TASK STATEMENT -> Copy out every line of the data where the word "options" is found.

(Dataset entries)
================================

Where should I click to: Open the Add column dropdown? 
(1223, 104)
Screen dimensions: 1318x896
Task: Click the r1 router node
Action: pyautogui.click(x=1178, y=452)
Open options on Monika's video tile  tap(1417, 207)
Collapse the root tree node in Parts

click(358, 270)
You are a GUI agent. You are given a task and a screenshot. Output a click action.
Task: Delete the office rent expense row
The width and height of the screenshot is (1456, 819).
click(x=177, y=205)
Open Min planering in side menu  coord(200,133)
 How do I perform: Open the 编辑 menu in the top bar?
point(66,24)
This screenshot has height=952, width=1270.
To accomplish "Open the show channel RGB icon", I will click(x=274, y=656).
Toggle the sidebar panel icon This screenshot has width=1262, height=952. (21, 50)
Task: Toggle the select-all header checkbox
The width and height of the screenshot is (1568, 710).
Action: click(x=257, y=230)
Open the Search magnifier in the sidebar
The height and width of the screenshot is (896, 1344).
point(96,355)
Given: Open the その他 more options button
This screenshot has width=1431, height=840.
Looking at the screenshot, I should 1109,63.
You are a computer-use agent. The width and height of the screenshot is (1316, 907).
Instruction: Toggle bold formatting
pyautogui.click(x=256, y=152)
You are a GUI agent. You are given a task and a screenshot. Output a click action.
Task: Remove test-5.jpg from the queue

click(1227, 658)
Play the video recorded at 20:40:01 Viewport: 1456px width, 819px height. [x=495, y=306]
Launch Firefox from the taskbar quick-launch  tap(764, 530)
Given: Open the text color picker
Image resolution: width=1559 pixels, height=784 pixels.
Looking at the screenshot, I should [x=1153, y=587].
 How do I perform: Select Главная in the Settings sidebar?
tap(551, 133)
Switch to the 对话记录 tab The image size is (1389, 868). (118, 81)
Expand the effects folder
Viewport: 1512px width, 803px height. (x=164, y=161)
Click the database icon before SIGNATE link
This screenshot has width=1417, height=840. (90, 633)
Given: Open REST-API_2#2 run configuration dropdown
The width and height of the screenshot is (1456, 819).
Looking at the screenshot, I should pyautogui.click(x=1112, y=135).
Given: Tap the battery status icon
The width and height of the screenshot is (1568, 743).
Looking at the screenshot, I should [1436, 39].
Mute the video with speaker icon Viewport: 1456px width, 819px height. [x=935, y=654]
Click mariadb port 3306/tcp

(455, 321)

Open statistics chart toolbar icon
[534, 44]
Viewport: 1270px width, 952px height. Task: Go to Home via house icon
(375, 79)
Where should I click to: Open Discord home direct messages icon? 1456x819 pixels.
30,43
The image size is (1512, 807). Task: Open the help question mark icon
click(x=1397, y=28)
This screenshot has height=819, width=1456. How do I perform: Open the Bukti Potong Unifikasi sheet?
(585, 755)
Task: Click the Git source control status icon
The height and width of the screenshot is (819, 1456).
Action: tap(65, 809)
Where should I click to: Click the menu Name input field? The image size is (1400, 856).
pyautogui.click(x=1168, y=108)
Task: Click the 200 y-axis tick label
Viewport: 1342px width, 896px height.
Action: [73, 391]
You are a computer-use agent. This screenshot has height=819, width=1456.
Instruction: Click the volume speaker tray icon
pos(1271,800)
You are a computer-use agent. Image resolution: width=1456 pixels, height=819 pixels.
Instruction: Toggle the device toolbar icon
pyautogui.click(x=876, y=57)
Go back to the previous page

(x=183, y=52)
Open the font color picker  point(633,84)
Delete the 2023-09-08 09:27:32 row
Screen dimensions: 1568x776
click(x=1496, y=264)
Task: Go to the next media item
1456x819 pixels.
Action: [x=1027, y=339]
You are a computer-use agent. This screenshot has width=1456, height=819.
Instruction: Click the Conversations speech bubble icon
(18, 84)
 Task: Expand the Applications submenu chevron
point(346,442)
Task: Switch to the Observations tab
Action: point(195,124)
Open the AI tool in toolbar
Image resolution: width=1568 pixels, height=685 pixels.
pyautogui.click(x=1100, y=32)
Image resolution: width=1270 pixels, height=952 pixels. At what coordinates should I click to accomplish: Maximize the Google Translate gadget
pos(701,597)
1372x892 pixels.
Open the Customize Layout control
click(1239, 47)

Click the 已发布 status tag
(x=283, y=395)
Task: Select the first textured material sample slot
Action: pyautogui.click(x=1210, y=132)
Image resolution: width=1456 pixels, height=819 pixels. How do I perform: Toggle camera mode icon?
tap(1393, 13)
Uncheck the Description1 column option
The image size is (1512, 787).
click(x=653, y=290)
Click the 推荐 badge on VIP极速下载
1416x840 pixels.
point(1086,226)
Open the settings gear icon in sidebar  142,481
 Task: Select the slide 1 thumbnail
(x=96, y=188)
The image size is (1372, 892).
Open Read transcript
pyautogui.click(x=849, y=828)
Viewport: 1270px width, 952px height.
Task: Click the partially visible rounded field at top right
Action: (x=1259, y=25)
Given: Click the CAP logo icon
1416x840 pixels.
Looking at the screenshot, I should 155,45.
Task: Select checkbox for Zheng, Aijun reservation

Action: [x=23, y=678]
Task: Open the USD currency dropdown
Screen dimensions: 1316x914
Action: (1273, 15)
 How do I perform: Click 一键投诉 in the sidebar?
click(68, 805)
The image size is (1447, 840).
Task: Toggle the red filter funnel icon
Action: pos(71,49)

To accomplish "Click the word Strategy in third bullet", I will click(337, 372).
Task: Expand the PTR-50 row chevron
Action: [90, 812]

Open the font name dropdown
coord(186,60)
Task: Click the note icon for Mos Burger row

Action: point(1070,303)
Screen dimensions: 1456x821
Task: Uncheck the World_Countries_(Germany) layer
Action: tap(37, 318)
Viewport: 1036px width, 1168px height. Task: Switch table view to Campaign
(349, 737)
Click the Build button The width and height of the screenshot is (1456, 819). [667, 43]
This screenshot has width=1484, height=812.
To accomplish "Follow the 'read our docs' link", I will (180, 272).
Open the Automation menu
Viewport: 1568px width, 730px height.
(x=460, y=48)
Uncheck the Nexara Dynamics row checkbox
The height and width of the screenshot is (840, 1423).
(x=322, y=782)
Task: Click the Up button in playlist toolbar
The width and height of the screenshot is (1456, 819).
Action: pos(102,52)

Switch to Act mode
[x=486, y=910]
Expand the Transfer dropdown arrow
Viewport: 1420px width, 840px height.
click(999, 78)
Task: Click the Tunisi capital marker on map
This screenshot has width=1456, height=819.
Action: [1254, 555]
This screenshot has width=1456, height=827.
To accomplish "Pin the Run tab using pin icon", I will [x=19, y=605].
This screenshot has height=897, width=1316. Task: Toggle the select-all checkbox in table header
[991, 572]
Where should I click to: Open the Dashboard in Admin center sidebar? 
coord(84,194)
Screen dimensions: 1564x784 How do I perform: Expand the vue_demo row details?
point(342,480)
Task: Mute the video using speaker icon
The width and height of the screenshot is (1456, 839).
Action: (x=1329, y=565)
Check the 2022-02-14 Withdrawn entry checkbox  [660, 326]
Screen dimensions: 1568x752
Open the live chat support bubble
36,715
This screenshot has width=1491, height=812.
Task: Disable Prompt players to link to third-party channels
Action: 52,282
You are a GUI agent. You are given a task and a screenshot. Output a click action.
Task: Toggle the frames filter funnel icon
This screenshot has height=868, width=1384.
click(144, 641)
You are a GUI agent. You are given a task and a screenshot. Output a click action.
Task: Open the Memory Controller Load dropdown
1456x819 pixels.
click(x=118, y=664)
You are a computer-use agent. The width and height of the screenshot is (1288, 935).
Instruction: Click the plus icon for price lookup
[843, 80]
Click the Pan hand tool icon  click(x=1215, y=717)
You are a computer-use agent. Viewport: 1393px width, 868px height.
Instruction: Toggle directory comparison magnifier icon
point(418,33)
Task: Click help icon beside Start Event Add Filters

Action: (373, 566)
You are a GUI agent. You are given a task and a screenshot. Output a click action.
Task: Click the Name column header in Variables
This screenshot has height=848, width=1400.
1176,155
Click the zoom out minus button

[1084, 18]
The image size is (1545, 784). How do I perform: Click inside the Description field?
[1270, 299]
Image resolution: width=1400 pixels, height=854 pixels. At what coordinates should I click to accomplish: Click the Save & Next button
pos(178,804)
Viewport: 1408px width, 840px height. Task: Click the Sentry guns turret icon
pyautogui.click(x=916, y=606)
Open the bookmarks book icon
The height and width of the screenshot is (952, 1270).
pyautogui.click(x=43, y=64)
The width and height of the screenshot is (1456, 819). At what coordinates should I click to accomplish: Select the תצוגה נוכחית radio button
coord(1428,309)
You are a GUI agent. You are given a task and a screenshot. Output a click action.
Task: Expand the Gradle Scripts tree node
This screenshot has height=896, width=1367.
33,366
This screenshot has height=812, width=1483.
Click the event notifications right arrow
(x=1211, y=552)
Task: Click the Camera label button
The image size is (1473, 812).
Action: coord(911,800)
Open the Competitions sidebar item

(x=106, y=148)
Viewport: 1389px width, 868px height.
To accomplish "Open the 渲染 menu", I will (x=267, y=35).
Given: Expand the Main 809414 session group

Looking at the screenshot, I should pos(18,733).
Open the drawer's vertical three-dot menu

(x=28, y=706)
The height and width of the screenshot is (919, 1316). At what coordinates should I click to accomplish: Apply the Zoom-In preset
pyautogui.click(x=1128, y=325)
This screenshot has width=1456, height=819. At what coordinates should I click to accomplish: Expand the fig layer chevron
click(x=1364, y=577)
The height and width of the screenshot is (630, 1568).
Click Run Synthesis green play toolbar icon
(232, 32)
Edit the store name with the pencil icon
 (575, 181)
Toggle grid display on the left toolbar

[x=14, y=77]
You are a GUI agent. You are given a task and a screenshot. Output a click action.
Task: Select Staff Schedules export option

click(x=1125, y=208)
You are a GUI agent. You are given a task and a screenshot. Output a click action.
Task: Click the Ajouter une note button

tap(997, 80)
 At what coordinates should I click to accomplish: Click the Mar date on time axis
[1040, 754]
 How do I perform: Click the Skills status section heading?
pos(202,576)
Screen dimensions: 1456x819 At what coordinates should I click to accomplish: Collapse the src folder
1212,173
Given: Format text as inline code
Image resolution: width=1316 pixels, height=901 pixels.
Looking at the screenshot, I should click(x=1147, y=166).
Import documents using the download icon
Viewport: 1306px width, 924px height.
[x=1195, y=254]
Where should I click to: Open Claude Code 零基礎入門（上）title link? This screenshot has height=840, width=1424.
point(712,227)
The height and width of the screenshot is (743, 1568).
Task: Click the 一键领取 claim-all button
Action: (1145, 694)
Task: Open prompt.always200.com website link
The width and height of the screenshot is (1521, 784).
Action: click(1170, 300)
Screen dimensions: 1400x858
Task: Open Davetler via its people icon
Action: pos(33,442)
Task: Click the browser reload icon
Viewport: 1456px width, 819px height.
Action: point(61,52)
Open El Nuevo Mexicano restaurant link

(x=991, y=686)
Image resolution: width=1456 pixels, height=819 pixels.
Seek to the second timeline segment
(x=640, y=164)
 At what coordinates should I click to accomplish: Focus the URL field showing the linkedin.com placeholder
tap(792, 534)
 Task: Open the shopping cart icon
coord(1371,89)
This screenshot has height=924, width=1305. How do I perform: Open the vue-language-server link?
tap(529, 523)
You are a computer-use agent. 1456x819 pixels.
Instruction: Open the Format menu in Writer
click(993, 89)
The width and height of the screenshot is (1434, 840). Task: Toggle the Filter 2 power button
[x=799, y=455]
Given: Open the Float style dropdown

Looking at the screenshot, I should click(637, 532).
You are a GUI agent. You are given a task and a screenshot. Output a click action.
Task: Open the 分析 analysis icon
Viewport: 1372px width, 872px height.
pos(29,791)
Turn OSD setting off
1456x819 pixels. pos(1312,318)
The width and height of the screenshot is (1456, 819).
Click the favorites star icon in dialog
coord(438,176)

================================

OUTPUT ->
Open options on Monika's video tile  tap(1417, 207)
Given: Open the その他 more options button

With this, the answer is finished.